Barrow – bowl-barrow, Tuitestown, Co. Westmeath

A roughly conical mound sitting on the north-eastern summit of a glacial ridge in County Westmeath turns out, on closer inspection, to be only the most obvious layer of a considerably more complicated prehistoric arrangement.

The mound itself, a bowl-barrow, is the kind of funerary monument raised across Ireland and Britain during the Bronze Age, typically covering a burial or cremation deposit beneath a domed heap of earth or stone. This one measures about 10.4 metres north to south and 8.9 metres east to west, rises up to 1.4 metres on its northern side, and retains traces of a silted-up encircling ditch on its southern and south-eastern edges. What makes it quietly odd is the summit: it appears flat and level despite the fact that the ground beneath it slopes away to the north-east, suggesting deliberate shaping rather than simple accumulation.
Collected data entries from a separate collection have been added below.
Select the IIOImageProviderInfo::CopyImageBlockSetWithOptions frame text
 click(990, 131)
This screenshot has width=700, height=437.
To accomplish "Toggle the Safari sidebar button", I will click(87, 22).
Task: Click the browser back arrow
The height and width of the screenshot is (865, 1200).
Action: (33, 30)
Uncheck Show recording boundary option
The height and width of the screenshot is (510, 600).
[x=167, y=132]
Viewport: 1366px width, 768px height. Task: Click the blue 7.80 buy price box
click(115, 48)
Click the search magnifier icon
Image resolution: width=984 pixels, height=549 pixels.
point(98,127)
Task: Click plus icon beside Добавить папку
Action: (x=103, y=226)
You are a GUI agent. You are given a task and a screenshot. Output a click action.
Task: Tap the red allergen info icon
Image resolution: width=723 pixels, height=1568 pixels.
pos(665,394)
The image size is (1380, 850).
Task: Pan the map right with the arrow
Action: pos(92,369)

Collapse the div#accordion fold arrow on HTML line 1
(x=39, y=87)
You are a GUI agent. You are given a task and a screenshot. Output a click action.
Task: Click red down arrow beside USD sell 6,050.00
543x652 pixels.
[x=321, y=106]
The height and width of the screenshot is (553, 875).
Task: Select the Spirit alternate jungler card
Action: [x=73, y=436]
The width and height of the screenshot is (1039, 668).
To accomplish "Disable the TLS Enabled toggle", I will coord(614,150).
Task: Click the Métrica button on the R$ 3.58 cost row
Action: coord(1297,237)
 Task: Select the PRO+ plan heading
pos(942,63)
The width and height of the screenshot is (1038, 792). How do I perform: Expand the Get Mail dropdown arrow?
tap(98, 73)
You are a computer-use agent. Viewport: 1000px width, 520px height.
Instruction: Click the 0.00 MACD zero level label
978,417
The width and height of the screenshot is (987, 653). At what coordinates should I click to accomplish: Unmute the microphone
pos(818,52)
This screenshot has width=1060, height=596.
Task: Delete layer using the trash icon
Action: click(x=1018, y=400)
The mound sits atop a glacial landform, the kind of ridge left behind by retreating ice sheets, which here runs north-east to south-west with high points at each end and a saddle dipping between them. The overall effect, as surveyor David McGuinness noted in 2014, is of a small steep hill perched on the broad back of a larger one. Around the base of this landform, someone, at some point, defined its entire perimeter with a low bank and an outer ditch, creating a roughly D-shaped enclosure measuring approximately 100 metres by 80 metres. Faint curvilinear earthworks on the south-western summit, about 38 metres from the mound-barrow, hint at one or two further barrows. Additional low banks run obliquely down the ridge's north-western slope, their relationship to the enclosure and to the mound itself remaining unclear, partly because material has been quarried from the ridge over the years for sand or top-dressing, leaving hollows that complicate the picture. Roughly a kilometre to the north-east, across the valley carrying the Royal Canal, a much larger hengiform or barrow-like monument sits on a low hilltop in Ballynaclin townland, suggesting this part of Westmeath was a focus of prehistoric activity across a wider landscape.